Le protectionnisme ferait peu de gagnants

Paul Krugman salue le vote des parlementaires américains qui menacent de riposter à la sous-évaluation du yuan par  une  taxation  des exportations chinoises  .

L’éventualité d’une guerre commerciale n’effraie pas le Prix Nobel d’économie:

« Diplomacy on China’s currency has gone nowhere, and will continue going nowhere unless backed by the threat of retaliation. The hype about trade war is unjustified — and, anyway, there are worse things than trade conflict.
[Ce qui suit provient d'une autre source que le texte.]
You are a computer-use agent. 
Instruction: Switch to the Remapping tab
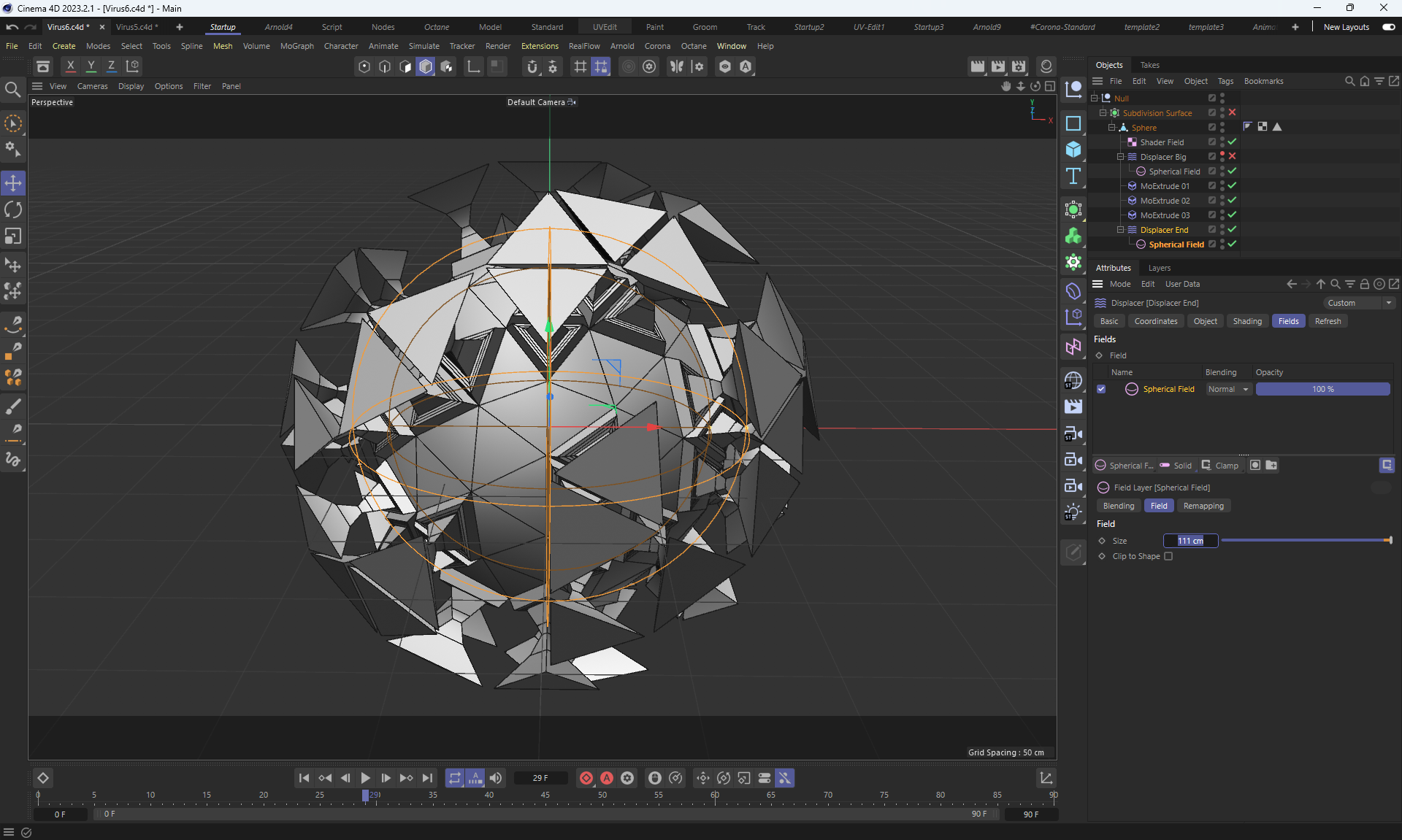pos(1203,506)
In a time of mass unemployment, made worse by China’s predatory currency policy, the possibility of a few new tariffs should be way down on our list of worries.« 

Comment sortir gagnant d’une telle confrontation?
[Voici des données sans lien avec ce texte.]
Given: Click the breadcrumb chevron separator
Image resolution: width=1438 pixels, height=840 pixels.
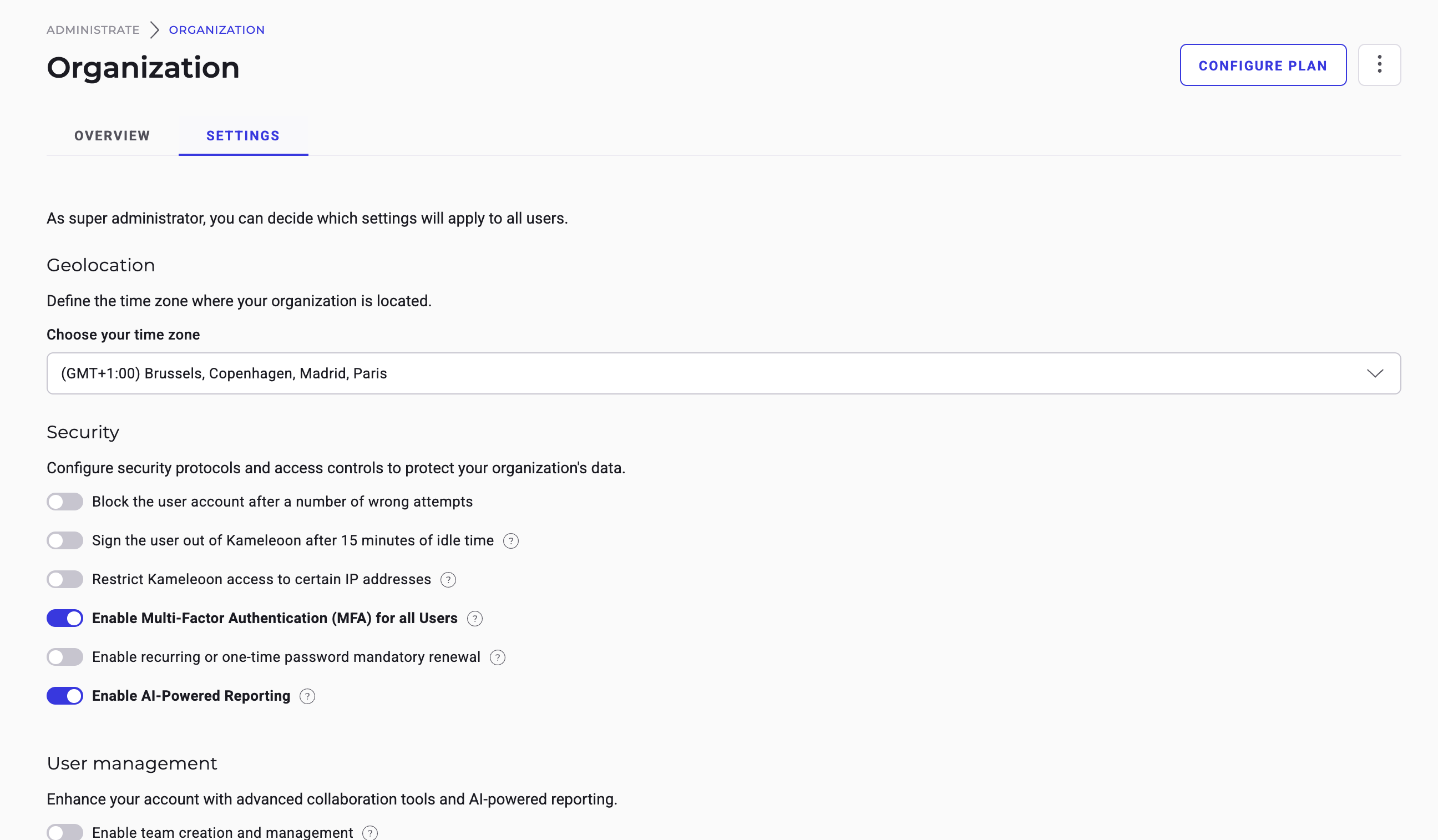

Le pays qui l’emporte est celui qui est capable de causer plus de dommages à ses compétiteurs que la réciproque (il importe moins depuis l’étranger, mais ne perd pas trop d’exportations en cas de représailles).

Une telle situation se caractérise par deux conditions (P. Artus, 2009):

  • La production locale remplace facilement les importations (ce qui se traduit par une forte l’élasticité-prix des importations*).
  • Les exportations diminuent peu en cas de riposte tarifaire (ce qui se traduit par une faible élasticité-prix des exportations).

La première condition exige que la production locale soit diversifiée (pour être en mesure de se substituer à l’offre extérieure)  et  la seconde que l’offre soit sophistiquée (pour que les clients étrangers  persistent  à l’acheter).

Il faudrait qu’en dehors de soi même, tout le monde soit remplaçable.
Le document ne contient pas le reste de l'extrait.